En los últimos años, las infecciones fúngicas invasivas han dejado de ser entidades raras para convertirse en un problema emergente en salud pública. La aspergilosis pulmonar invasiva y la mucormicosis —hasta hace poco consideradas excepciones clínicas— están aumentando en prevalencia a nivel mundial. Este incremento no es casualidad: coincide con el uso intensivo de esteroides, el envejecimiento poblacional, el aumento de enfermedades crónicas, las terapias inmunomoduladoras y la prolongación de estancias en UCI por enfermedades respiratorias graves.

La pandemia por COVID-19 dejó un terreno fértil para estas infecciones. Un número significativo de pacientes críticos recibió esteroides, ventilación mecánica y tratamientos inmunosupresores que alteran la respuesta inmunitaria. En ese contexto, Aspergillus y hongos mucorales aprovecharon la oportunidad para invadir tejidos, especialmente en pacientes diabéticos o inmunocomprometidos.

La aspergilosis pulmonar invasiva se caracteriza por fiebre persistente, tos, disnea y deterioro respiratorio que no responde a antibióticos convencionales. Su diagnóstico es complejo, porque comparte características radiológicas con neumonías virales o bacterianas. Además, las pruebas específicas —como galactomanano y PCR— no siempre están disponibles en hospitales de regiones rurales o de bajos recursos.

La mucormicosis, por otro lado, es una infección devastadora. Afecta senos paranasales, órbitas, pulmones y, en casos severos, el sistema nervioso central. Su crecimiento rápido y la invasión vascular generan necrosis y daño tisular en pocos días. La mortalidad puede superar el 50 % incluso con tratamiento adecuado, lo que evidencia la importancia del diagnóstico precoz.

Uno de los retos actuales es la resistencia antifúngica. Aspergillus fumigatus, una de las especies más comunes, está mostrando resistencias crecientes a azoles, los antifúngicos de primera línea. Este fenómeno se atribuye no solo al uso clínico excesivo, sino también a fungicidas utilizados en agricultura que comparten mecanismos de acción.

El aumento global de estas infecciones exige una transformación urgente en la práctica clínica.
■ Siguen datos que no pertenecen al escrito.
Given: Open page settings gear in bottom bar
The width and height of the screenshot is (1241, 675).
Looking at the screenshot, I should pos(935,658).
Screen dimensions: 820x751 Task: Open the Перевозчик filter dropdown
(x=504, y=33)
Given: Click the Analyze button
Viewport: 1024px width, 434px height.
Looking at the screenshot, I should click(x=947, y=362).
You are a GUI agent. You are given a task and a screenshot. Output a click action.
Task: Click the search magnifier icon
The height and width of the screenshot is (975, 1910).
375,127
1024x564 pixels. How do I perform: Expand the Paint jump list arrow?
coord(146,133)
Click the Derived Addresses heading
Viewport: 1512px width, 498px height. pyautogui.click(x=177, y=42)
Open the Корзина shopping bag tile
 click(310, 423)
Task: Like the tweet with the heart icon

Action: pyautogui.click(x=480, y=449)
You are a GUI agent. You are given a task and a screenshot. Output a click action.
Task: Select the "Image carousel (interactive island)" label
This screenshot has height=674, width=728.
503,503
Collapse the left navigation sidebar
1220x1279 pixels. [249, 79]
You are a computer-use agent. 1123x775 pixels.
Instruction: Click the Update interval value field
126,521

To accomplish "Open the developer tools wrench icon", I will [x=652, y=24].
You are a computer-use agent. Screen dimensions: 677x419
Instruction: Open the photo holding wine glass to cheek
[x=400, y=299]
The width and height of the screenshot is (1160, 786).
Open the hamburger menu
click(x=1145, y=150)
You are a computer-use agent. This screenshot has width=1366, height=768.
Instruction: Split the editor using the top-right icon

Los equipos de salud deben reconocer factores de riesgo clave: diabetes mal controlada, uso prolongado de corticoides, enfermedades hematológicas, trasplantes y ventilación mecánica. Las UCI deben reforzar protocolos de higiene, minimizar inmunosupresión innecesaria y mejorar la vigilancia clínica de pacientes críticos.

La educación continua es fundamental. Muchos profesionales no están familiarizados con las presentaciones iniciales, que suelen ser sutiles. La tomografía con signos típicos (halo, media luna aérea), el uso temprano de antifúngicos como voriconazol o anfotericina B, y la identificación de focos de necrosis para intervención quirúrgica son pasos esenciales para mejorar el pronóstico.

La comunidad médica debe reconocer que estamos frente a un enemigo silencioso que avanza rápido. Su control dependerá del diagnóstico temprano, el acceso a pruebas especializadas y la capacitación del personal sanitario.